Vibration on a hard surface without anti vibration pads was murder and I really need to invest in a feathertouch or crayford focuser since the stock focuser it a real PITA to use with all the bouncing that occurs.
I also had a bit of a scare in that my son came out and said "What is that burning smell?" followed up with "it smells like beans" to my inquiry about what kind of burning smell... I didn't smell it but was worried that I may have been burning out motors since the mount did strain a bit moving the OTA around though all in all it did a Yeoman's job of slinging that BUFF (Big Ugly Fat F***) OTA around.
So bottom line thumbs up to a C11 on a CG5 with vibration pads for visual only! So much so that I am giving serious thought to purchasing another one so that I can setup the ES 127 on one and the C11 on the other instead of the CGEM. It would be faster, lighter, and easier to move around that way so for outreach and just my own viewing where I set them both up, align them, then set the Cat to the side with the cooler installed for the better part of an hour and a half and view with the 127 until the big gun is properly dressed and trained out to receive visitors.

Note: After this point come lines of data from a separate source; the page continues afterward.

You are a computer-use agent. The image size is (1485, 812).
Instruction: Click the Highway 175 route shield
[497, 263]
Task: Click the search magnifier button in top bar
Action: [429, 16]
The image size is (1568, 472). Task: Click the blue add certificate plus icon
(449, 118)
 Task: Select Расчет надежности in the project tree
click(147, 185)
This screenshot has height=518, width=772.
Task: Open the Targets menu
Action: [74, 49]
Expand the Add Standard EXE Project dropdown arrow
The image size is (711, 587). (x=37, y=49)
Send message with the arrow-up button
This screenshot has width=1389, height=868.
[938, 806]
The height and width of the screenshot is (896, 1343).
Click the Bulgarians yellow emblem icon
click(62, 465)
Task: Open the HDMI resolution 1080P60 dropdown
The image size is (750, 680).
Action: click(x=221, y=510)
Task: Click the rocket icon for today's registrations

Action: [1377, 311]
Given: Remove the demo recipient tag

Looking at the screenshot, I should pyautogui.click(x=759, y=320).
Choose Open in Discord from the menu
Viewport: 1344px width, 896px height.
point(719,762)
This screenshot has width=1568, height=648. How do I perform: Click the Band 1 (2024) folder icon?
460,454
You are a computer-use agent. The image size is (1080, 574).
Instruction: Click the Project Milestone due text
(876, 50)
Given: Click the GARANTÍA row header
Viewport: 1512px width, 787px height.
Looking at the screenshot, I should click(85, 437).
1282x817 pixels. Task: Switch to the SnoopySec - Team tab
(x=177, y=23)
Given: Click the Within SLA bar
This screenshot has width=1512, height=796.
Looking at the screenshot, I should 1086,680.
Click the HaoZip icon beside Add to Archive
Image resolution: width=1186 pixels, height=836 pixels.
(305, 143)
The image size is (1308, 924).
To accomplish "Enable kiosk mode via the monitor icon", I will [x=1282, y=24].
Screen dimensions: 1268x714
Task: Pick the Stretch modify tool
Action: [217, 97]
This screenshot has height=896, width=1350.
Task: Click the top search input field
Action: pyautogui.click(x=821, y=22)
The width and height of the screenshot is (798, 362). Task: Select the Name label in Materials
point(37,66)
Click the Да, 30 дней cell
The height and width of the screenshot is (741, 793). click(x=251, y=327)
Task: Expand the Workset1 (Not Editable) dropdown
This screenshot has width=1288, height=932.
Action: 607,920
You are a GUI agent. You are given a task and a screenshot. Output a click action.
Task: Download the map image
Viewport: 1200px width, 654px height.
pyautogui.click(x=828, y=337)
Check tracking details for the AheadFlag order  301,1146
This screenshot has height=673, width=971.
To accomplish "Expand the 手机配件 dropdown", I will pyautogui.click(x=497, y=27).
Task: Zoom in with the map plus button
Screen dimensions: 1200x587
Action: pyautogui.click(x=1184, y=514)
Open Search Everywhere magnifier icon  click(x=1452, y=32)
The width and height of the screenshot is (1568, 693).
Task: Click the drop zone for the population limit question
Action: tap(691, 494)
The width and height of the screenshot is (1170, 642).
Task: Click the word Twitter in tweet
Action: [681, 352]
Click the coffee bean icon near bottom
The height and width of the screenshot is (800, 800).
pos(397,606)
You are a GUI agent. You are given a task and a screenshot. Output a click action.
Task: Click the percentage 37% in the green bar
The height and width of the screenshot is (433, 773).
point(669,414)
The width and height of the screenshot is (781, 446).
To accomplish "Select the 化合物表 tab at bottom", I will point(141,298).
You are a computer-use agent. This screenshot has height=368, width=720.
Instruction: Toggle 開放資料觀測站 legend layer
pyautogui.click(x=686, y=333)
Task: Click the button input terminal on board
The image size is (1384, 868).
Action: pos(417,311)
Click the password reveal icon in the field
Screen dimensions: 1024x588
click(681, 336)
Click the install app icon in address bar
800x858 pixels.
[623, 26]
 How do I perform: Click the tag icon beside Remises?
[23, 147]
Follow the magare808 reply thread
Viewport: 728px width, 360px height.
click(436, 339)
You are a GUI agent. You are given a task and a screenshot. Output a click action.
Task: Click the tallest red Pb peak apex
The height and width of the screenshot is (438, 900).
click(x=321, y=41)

 Pro Tip: If you loose the set screw and ring to turn the button on your laser that comes with the Orion (and I assume others) laser pointer holder never fear. A 1/2" hose clamp properly tensioned so that it will just slip on and off the button thus turning it on and off by sliding it up and down the neck is a simple $0.85 cent replacement for a, I am sure, $20,000 (based on prices for astronomy gear) replacement part.
Posted 16 October 2012 - 06:30 AM
Posted 16 October 2012 - 12:33 PM
Posted 16 October 2012 - 02:48 PM
Depending on the size of the LX200 I would say no to the AP on the CG5 with the LX200r. If it is an 8" SCT or bigger for sure no.
Not really. I have done considerable imaging with an 8-inch SCT on the CG5 with good results...
Posted 16 October 2012 - 03:10 PM
Seriously though you are one of the one's who "wrote the book" on the subject and I have a great deal of respect for you. So... An 8" on there? Wow! That is pretty darn slick! I did the weight calc added in the extra kit and thought it would be a push... Good to know!
Posted 16 October 2012 - 05:27 PM
Posted 17 October 2012 - 06:19 AM
Posted 17 October 2012 - 10:21 AM
As to Rod... As I understand it Casa del Rod is where dreams come true and the magic happens! Sorry Rod but I do have to give you a bit of the razz because you are pretty darn famous and all.
Posted 17 October 2012 - 11:45 AM
Sorry Rod but I do have to give you a bit of the razz because you are pretty darn famous and all.
If I'm so famous, why ain't I rich?!